I was fired from my first job. I was 16, and I worked as a receptionist at my dance studio. I would check tiny ballerinas in for class, collect tuition from parents, and occasionally sell a leotard or a pair of tights. It was a great job for a high school student, since I would only really have to work as one class ended and another started; in between, I could do my homework.
One Saturday, I noticed that one student owed for a few classes. I spoke with her mom and let her know that studio policy dictated that the classes had to be paid for before her daughter could participate any further. The conversation was preventing her daughter from joining class on time, so the teacher, Miss Stephanie, came out to the front desk to see what the delay was. When I told her the deal, Miss Stephanie, who was a grown-up, said that we’d make an exception.

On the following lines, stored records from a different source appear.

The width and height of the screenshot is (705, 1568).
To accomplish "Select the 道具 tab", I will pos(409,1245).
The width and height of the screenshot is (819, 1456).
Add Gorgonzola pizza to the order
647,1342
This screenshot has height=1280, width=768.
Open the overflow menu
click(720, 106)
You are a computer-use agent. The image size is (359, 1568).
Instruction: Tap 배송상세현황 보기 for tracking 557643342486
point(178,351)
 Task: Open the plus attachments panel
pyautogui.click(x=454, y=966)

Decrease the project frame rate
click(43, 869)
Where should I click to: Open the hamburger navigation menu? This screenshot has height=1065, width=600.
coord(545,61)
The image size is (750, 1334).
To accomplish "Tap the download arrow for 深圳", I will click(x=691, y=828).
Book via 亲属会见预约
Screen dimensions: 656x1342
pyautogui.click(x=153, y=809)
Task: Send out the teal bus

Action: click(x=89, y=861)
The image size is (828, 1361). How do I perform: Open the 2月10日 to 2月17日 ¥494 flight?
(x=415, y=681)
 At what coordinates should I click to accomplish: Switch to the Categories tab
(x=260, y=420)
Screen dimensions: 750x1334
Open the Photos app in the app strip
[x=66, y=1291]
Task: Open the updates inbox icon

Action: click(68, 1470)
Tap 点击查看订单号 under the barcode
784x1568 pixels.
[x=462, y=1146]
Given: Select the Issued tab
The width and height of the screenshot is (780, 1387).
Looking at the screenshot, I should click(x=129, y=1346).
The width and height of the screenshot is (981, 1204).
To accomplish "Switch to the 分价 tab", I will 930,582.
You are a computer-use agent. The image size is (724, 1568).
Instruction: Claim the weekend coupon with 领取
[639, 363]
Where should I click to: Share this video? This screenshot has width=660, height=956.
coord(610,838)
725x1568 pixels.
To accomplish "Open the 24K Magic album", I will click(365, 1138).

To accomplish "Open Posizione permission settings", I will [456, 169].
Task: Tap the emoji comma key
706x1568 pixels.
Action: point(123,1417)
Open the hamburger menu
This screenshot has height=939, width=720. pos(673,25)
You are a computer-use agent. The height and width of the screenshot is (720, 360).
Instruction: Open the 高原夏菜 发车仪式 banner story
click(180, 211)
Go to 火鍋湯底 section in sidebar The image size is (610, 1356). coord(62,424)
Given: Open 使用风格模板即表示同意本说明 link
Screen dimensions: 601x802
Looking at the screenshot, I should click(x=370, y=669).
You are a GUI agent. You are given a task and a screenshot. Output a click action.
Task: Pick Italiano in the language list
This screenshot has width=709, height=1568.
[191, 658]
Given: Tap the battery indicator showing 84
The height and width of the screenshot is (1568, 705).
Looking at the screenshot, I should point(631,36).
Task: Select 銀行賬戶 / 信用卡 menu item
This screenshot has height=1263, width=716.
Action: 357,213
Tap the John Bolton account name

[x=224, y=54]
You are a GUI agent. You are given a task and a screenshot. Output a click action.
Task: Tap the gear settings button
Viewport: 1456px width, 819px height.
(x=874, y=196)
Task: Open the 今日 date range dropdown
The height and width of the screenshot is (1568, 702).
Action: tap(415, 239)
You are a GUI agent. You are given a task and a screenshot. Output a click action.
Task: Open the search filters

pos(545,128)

Well. When the owner of the studio (a strict former Rockette and my dance teacher) found out that a student was able to attend class against policy, she was furious. She said that she spoke to Miss Stephanie, and Miss Stephanie said that she had no idea about the payment issue and that I just let the girl head right into class.
That was a bald-faced lie.
But I decided not to fight it, because I knew it would just be a she-said/she-said case, and Miss Stephanie was not only an adult, but she was a teacher—much harder to come by than a receptionist. Also, and here’s the kicker: Miss Stephanie and I were in the same dance class. And I don’t mean to boast too much here, but I was the best in the class. It couldn’t have been pleasant being shown up by a 16 year-old week after week. 😆 I wanted to keep the peace.
I remember thinking it was sad that Miss Stephanie couldn’t own up to her mistake, and I vowed never to do the same. We all make mistakes and occasionally make the wrong judgment call—and that’s okay! Just the other week, I caught a mistake that I had made and immediately called my boss to share what I did and ask for guidance. She was completely understanding and focused on finding a solution. I think she respected that I owned up to the mistake as soon as I discovered it and also recognized that I was more upset with myself than she was, so no lecture was needed.
I’ve said it before: it’s so nice—and so important—to have the support and safety to make mistakes at work.
Thinking back to Miss Stephanie, maybe that’s what was missing. One of us was going to get fired for the mistake, and it wasn’t going to be her.